Passage shown —
I'm a zealous defender of free speech. And an long-time critic of mobs and courts discriminating against those exercising freedom of conscience by arguing against gay marriage or other hypothetical rights. So in general, I agree with Volokh:
It does seem pretty clear that at least some of the progress of gay rights -- not all, but some -- is coming at he expense of the freedom (whether or not constitutionally protected freedom) of people who hold anti-gay religious views.
But unlike other unwarranted limitations on popular sovereignty, neither the vote nor the legislature are involved here. Ms Dixon's circumstances are different: the Constitution doesn't give state employees the right to take a public position in conflict with that of the state, especially where the speech could be interpreted as expressing state policy.

Further, the judiciary is a forum for resolving legal cases and controversies. I abhor using courts to settle school personnel disputes; addressing a limitation on materials distributed to a fifth-grade public school class, I said: "Of the two principles at stake, protecting the principal is the more important." That doesn't mean that courts must always abstain. But this isn't such a case: for the most part, courts are not the place for resolving whether school policies are proper. And it's hard to imagine, were the school's policy upheld, how Ms Dixon could prevail. Even without a school policy, a court might impose leftist views, as the D.C. Court of Appeals did to Georgetown.

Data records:
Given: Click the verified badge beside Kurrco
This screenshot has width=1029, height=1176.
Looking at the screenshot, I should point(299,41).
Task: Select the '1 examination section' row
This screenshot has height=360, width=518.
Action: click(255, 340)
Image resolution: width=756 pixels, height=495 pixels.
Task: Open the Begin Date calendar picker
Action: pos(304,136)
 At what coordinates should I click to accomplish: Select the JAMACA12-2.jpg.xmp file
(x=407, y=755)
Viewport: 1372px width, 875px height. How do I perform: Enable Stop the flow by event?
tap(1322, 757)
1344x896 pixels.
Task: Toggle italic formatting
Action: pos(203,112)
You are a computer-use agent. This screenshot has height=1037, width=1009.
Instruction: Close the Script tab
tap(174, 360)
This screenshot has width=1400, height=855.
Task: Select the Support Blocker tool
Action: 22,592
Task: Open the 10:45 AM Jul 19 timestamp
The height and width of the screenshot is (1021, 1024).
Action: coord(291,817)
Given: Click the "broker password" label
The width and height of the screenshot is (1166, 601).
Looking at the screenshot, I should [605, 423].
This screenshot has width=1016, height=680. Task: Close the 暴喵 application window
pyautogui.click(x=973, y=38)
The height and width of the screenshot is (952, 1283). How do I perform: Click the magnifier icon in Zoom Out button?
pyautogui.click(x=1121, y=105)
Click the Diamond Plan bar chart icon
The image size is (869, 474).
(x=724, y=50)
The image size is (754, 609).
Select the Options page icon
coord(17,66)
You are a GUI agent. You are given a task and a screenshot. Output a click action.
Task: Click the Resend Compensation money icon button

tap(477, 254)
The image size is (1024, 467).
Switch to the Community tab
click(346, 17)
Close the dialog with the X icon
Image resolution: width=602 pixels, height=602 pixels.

Requests —
A. In the free-speech commentary, which court does the author say imposed leftist views on Georgetown?
B. Carry on the free-speech commentary about Ms Dixon's case, starting after its final sentence.

Task-by-task answers —
A. The D.C. Court of Appeals.

B.
I recognize that this outcome further shrinks diversity at universities, as Federalist Pauper's Apollo observes:
The effect of various aspects of the modern left - labeling anyone opposed to gay rights a bigot, anyone opposed to racial preferences a racist - is to make large numbers of jobs available only to leftists and the most closeted of conservatives. Already the diversity officers that every corporation and university employs must be card carrying leftists, but evidently the rule is reaching out to swallow up all of HR. Once the entryway into employment is controlled by an ideological cadre of holier-than-thous, what are the chances that those of us who have conservative paper trails will get our feet in the door?
Still, the law simply doesn't demand that state schools take a consistent approach to diversity. That's unfortunate. Which is why I gave up on academia years ago: Diversity is a myth, construed against conservatives no matter how the issue is framed. As shown by the Georgetown case, cited above, diversity encompasses those advocating gay rights but not their opponents.

Publicly funded universities should be cautious about taking political positions and requiring fealty by faculty and staff. Yet the fact that a state school does so isn't grounds for judicial intervention. Put differently, "intolerant" isn't necessarily "unconstitutional." And seeking judicially-imposed tolerance is a fool's errand.

For these reasons, I predict the courts will side with the University of Toledo and Crystal Dixon's law suit will fail.

Oh by the way--Crystal Dixon is black.